Article Text
Abstract
Background: Motor dysfunction in the contralateral hand has been well characterised after stroke. The ipsilateral hand has received less attention, yet may provide valuable insights into the structure of the motor system and the nature of the recovery process. By tracking motor function of both hands beginning in the acute stroke period in patients with cortical versus subcortical lesions, we sought to understand the functional anatomy of the ipsilateral deficit.
Methods: We examined 30 patients with first-ever unilateral hemiparetic stroke, 23 with subcortical lesions affecting the corticospinal tract, seven with cortical involvement. Patients performed hand dynamometry and the 9-Hole Peg Test (9HPT) with each hand at 24–48 h, 1 week, 3 months and 1 year after stroke. Linear regression was used to compare the two different motor tasks in each hand. Repeated measures ANOVA was used to compare recovery rates of the two tasks in the first 3 months.
Results: Ipsilateral 9HPT scores averaged z = −7.1, −3.6, −2.5 and −2.3 at the four time points whereas grip strength was unaffected. The initial degree of impairment of grip strength in the contralateral hand did not correlate with the degree of impairment of 9HPT in either the contralateral or ipsilateral hand (r = 0.001, p = 0.98), whereas the initial degree of impairment of 9HPT in the contralateral hand correlated with the degree of impairment of 9HPT in the ipsilateral hand (r = 0.79, p = 0.035). The rate of recovery also differed for the two tasks (p = 0.005).

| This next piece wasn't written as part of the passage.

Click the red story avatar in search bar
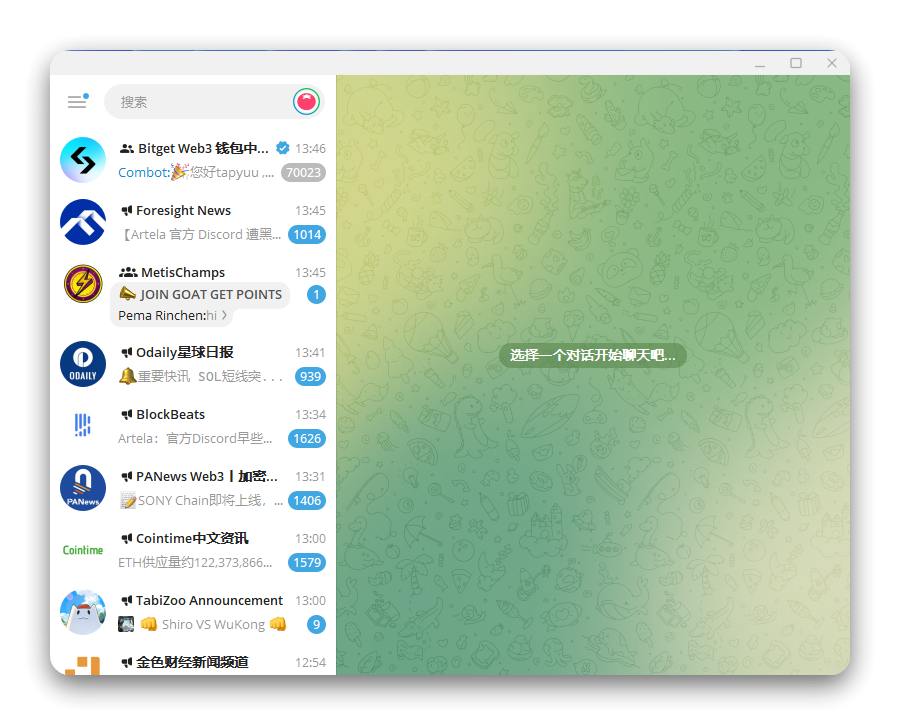 (x=306, y=101)
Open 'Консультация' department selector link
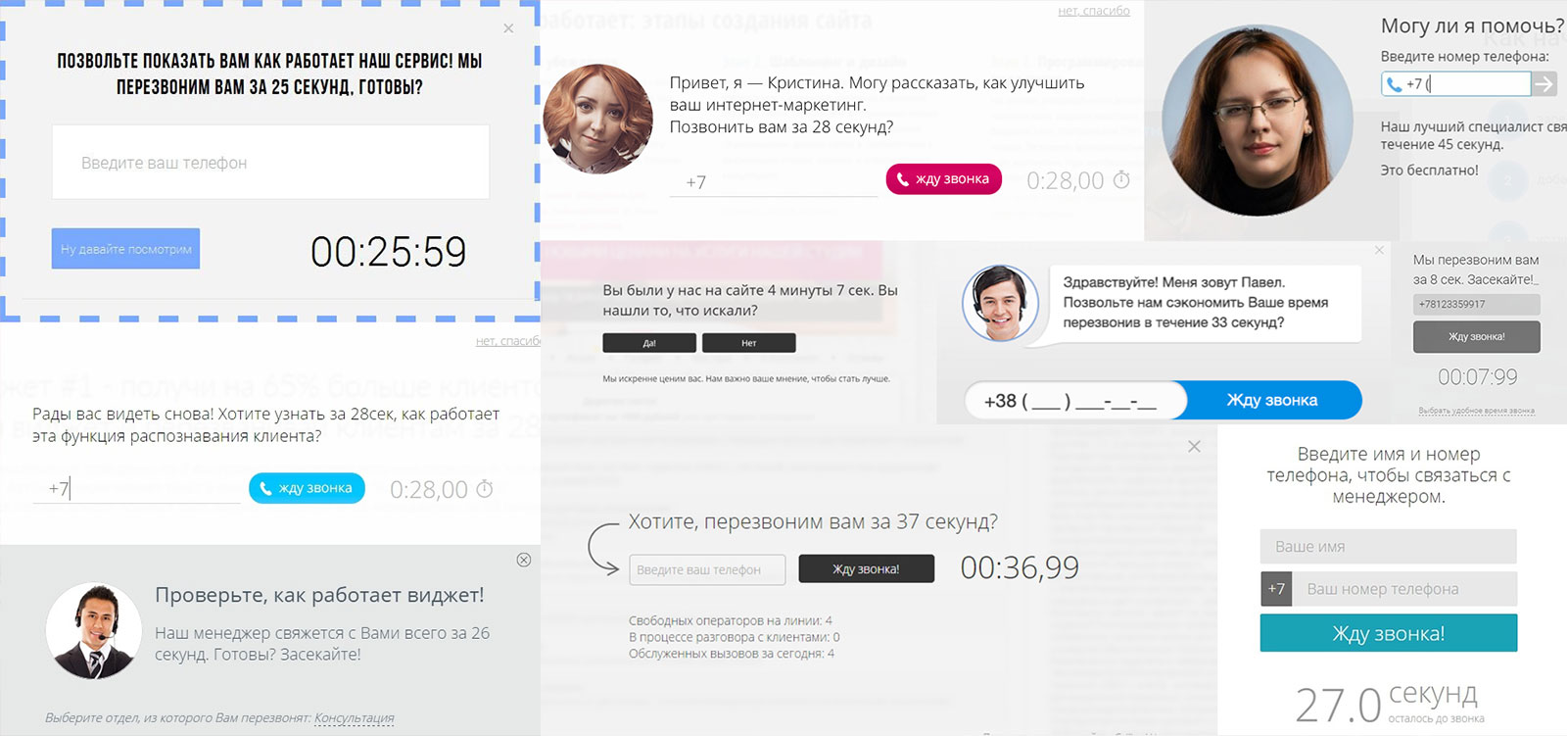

Conclusion: Ipsilateral motor deficits are demonstrable immediately after stroke and extend into the subacute and chronic recovery period. Dissociation between grip strength and dexterity support the notion that dexterity and grip strength operate as anatomically and functionally distinct entities. Our findings in patients with subcortical lesions suggest that the model of white matter tract injury needs to be refined to reflect the influence of a subcortical lesion on bi-hemispheral cortical networks, rather than as a simple “severed cable” model of disruption of corticofugal fibres. Our data have implications for both stroke clinical trials and the development of new strategies for therapeutic intervention in stroke recovery.